NGT-FuN: Forschungsinfrastruktur NGT-Fahrwerk

CAD-Entwurf des leichtbauoptimierten NGT-Einzelrad-Einzelfahrwerks des DLR zumechatronischen Spurführung

Der „Next Generation Train“ (NGT) ist ein Leitkonzept für die Verkehrsforschung am Deutschen Zentrum für Luft- und Raumfahrt (DLR). Dieser   doppelstöckige Hochgeschwindigkeitszug in Leichtbauweise bildet den Rahmen für die Entwicklung von Konzepten, Methoden und Technologien für den Schienenverkehr der Zukunft. Der Fahrwerkstechnologie kommt hierbei eine Schlüsselrolle zu.

 

Im virtuellen Entwurf, in der Simulation und in M 1:5 Experimenten hat sich das Konzept eines neuartigen strukturoptimierten Einzelrad-Einzelfahrwerkes mit mechatronischer Spurführung und radnahem Direktantrieb als vielversprechender Ansatz erwiesen.
Als nächster Entwicklungsschritt wurde nun ein funktionsfähiger M 1:1 Prototyp des NGT-Fahrwerks gebaut und wird nun als Forschungsinfrastruktur NGT-Fahrwerk (FuN) für DLR interne und externe Forschungsaktivitäten zur Verfügung gestellt Ab 2024 soll FuN dann zunächst drei Jahre lang in jährlich zwei Messkampagnen auf externen Rollprüfständen betrieben werden. Darüber hinaus ist die weitere Erprobung in einem Schienenfahrzeug auf Test- und Prüfanlagen vorgesehen.

 

Projektziele

  • Validierung und Demonstration der drei im NGT-Projekt vorgeschlagenen Basisinnovationen für Schienenfahrzeug-Fahrwerke
    • mechatronische Spurführung

    • Leichtbau und

    • radnaher Direktantrieb

  • Ertüchtigung von NGT-Projektergebnissen für den Technologie-Reifegrad (TRL) 6

 

Technologien des NGT- Fahrwerkes

Mechatronische Spurführung
Die herkömmliche Spurführung in heutigen Hochgeschwindigkeitsfahrwerken basiert auf den passiven Stabilitätseigenschaften von Radsätzen, bei der die beiden profilierten Räder mit einer Welle verbunden und so deren Drehzahlen gekoppelt sind.
Die im NGT-Fahrwerk realisierte aktive Regelung der beiden einzeln angetriebenen Räder erlaubt es aber, die Position des Radpaares im Spurkanal frei zu bestimmen, dessen Ausrichtung im Gleisbogen radial einzustellen, Gleislagestörungen entgegen zu wirken und neue mechatronische Funktionen wie z.B. die Steuerung des Verschleißprofils zu verwirklichen. Da die Radsatzwelle bei dieser mechatronischen Spurführung entfällt, wird in Doppelstockwagen ein ebener Durchgang ohne Stufen auch auf der unteren Ebene möglich.

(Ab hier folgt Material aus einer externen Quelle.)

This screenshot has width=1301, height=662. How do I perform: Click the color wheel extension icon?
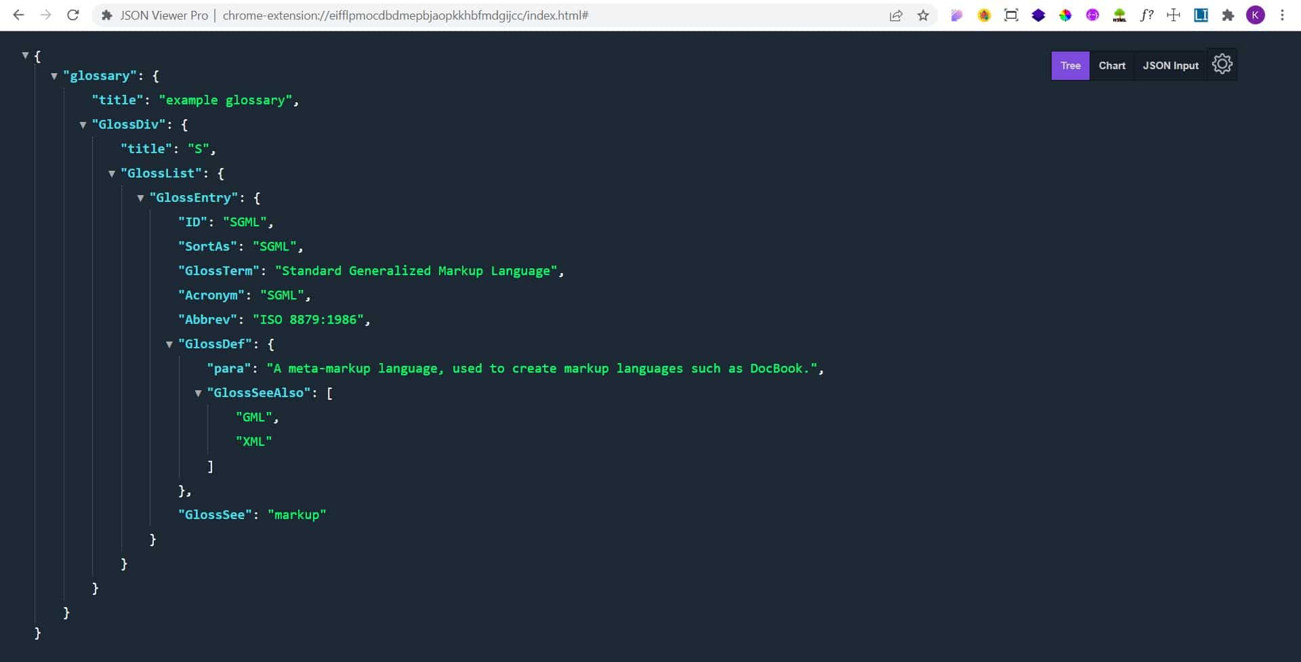tap(1065, 15)

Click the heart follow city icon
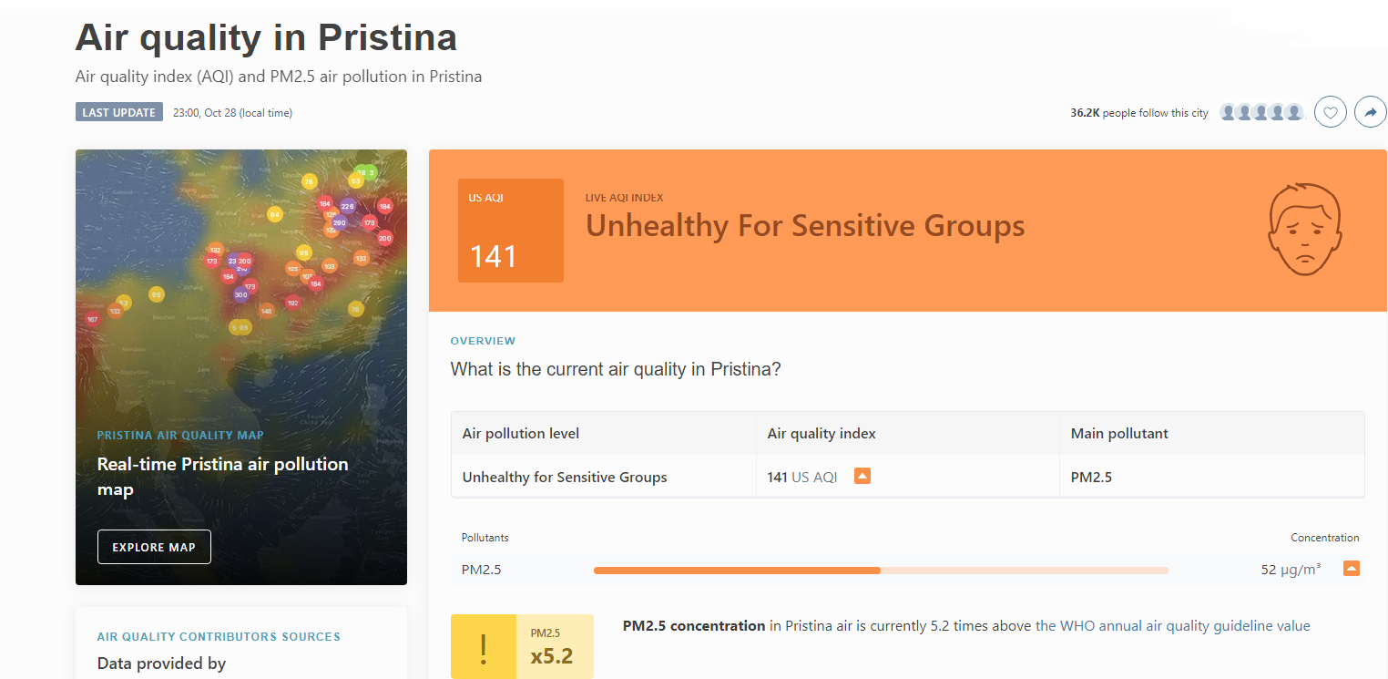click(x=1330, y=113)
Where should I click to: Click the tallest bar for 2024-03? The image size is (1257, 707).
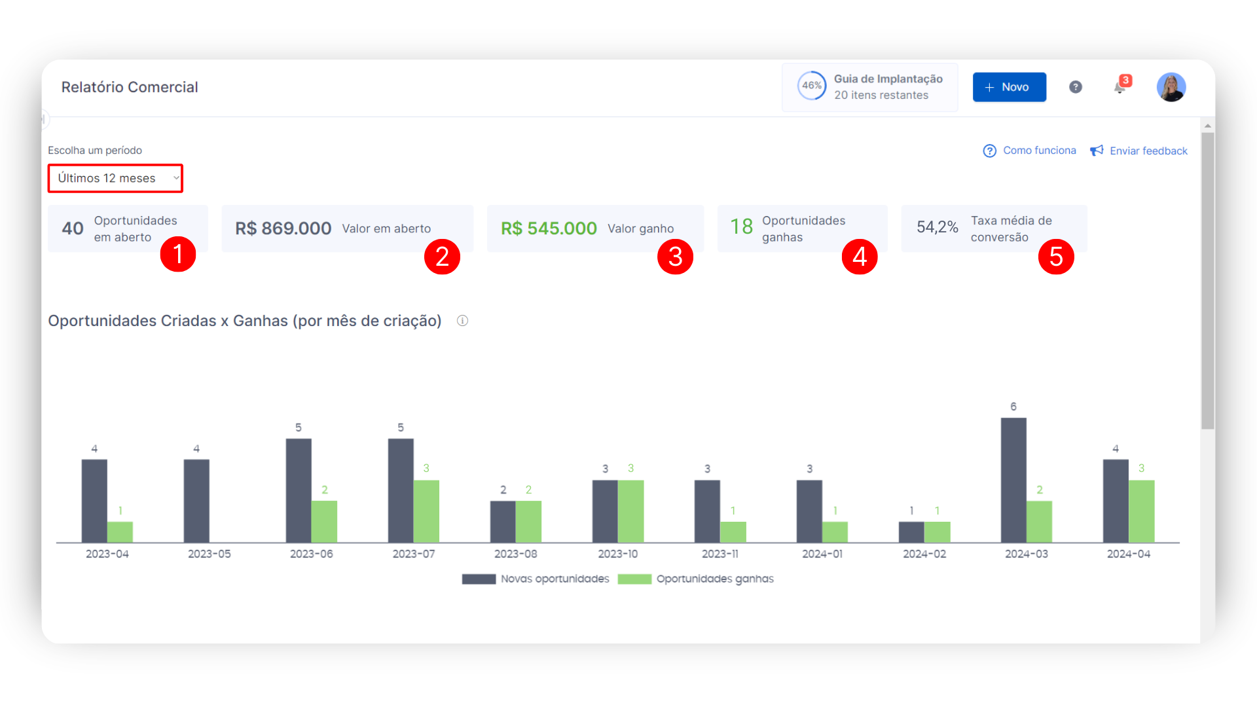(1013, 480)
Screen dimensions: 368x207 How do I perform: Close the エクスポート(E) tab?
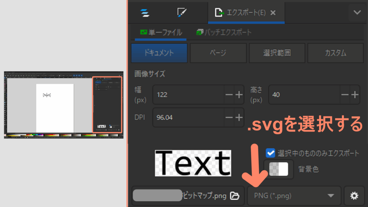(x=273, y=13)
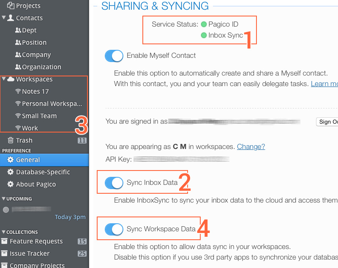This screenshot has height=268, width=338.
Task: Click the Trash icon in sidebar
Action: point(11,140)
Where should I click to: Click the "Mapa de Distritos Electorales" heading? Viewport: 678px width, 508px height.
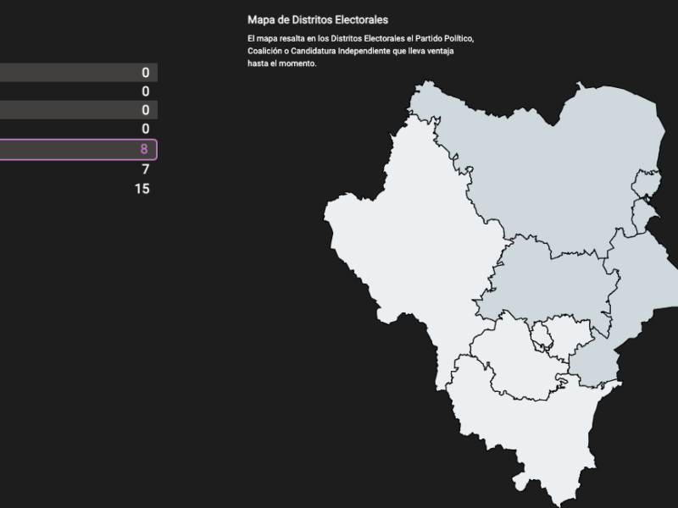tap(318, 19)
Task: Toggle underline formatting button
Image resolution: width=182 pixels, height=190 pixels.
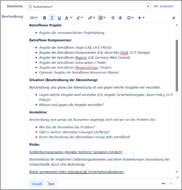Action: (x=59, y=18)
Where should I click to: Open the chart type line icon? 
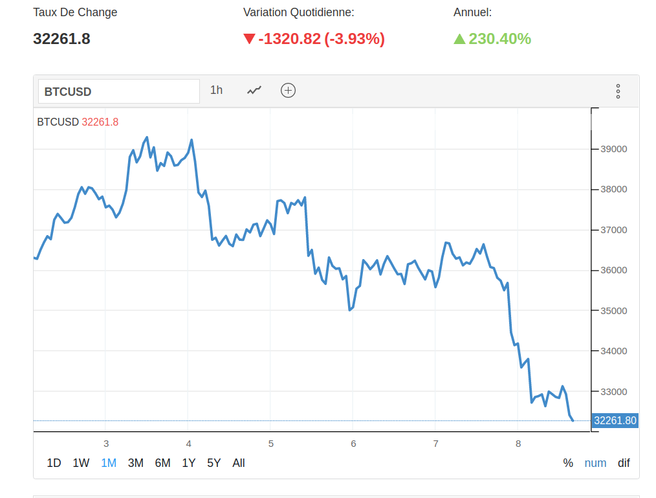254,91
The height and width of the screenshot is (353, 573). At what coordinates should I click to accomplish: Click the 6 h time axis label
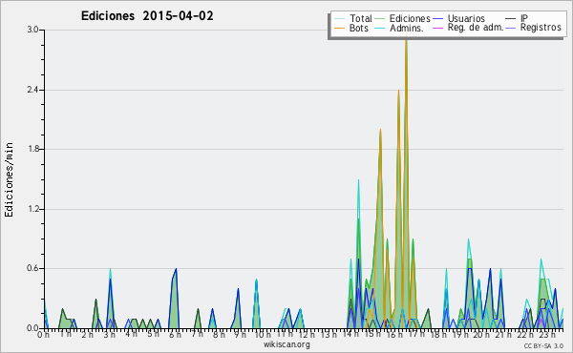(175, 334)
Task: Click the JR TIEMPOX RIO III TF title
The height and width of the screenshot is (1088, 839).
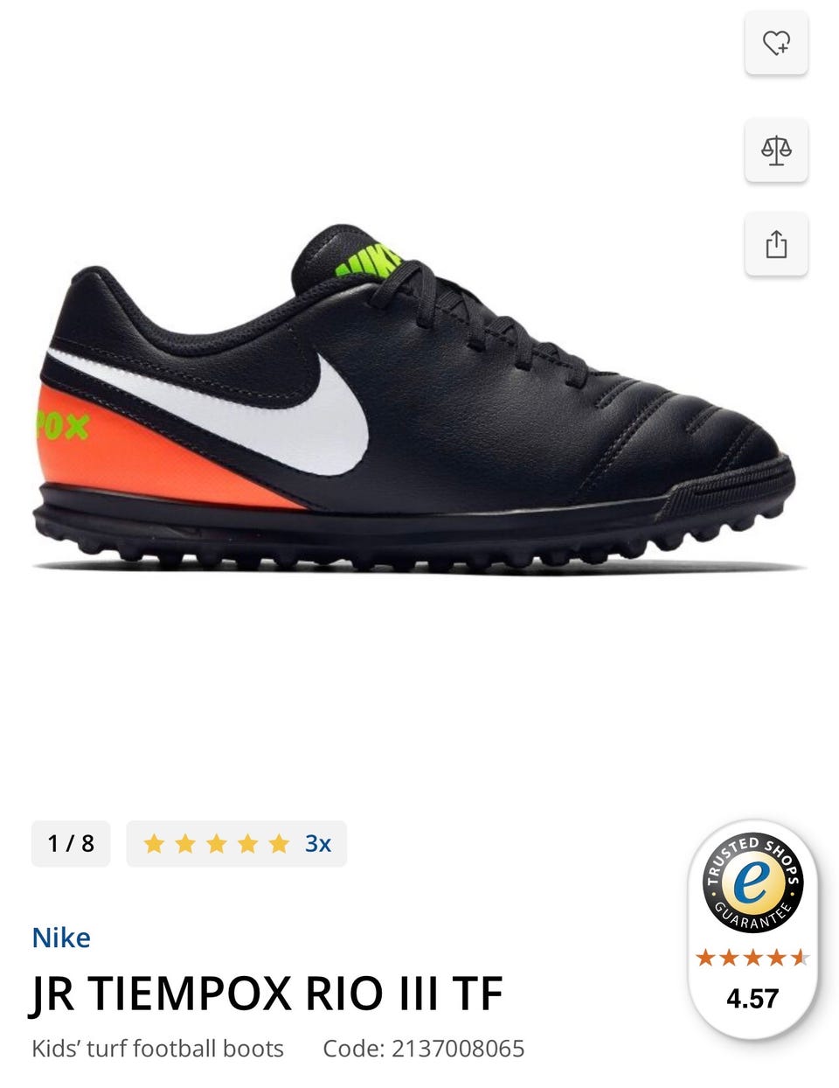Action: (267, 994)
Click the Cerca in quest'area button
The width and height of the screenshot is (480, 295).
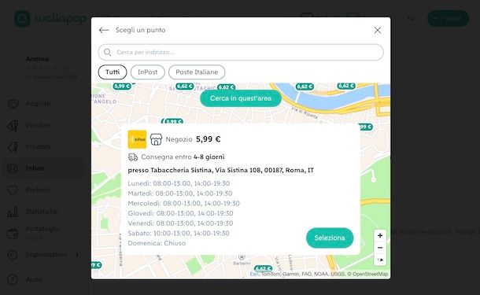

M 1:5 Experimentalfahrwerk des DLR zur mechatronischen Spurführung                                                                                                                      

 

Leichtbau
Der konsequente, durch rechnergestützte Strukturoptimierung methodisch unterstützte   Leichtbau erlaubt die Realisierung eines Triebfahrwerkes auf dem Gewichts-Niveau eines konventionellen Laufdrehgestells. Damit erhöht sich die Nutzlastkapazität bei gleichbleibenden Radlasten oder andersherum gedacht: vermindern sich die Radlasten bei gleichbleibender Nutzlast. In der Herstellung werden Roh- und Werkstoffe eingespart, im Betrieb muss weniger Energie für die Beschleunigung und das Abbremsen der Eigenmassen aufgebracht werden, die Lebenszykluskosten sinken.

CAD-Modell der Strukturoptimierte Leichtbaukonstruktion des Fahrwerkrahmens                                                                                                       


Radnaher Direktantrieb
Als Antriebe werden permanent erregte Synchronmotoren mit hoher Momentendichte und Wirkungsgrad eingesetzt, so dass auch hier die oben beschriebenen Leichtbauvorteile auf die Lebenszykluskosten zum Tragen kommen. Die Motoren sind Gummi-gefedert auf dem Radträger montiert, so dass sie von hochfrequenten Gleislagestörungen entkoppelt sind und möglichst  kleine ungefederte Massen das Gleis beanspruchen. Federweg-ausgleichenden, aber torsionssteife  Laschen-Kupplungen verbinden die Motoren getriebelos mit den zugeordneten Rädern.  

CAD-Konstruktion der Rad- und Motoranbindung an den Radträger                                                                                                                         

 

 

Integrationsprüfstand

©DLR CAD Entwurf des NGT-Fahrwerkes im Integrationsprüfstand

Am Ende der gegenwärtigen Aufbauphase des Projekts NGT-FuN in 20221 wird der M1:1 Prototyp des NGT-Fahrwerkes  in einem Montage- und Integrationsprüfstand zur Verfügung stehen. Dieser Aufbau, Fahrwerk im Integrationsprüfstand, ermöglicht eine einfache, qualitative Funktionsprüfung der Sensorik, der Aktuatorik sowie der Steuerungs- und Automatisierungstechnik.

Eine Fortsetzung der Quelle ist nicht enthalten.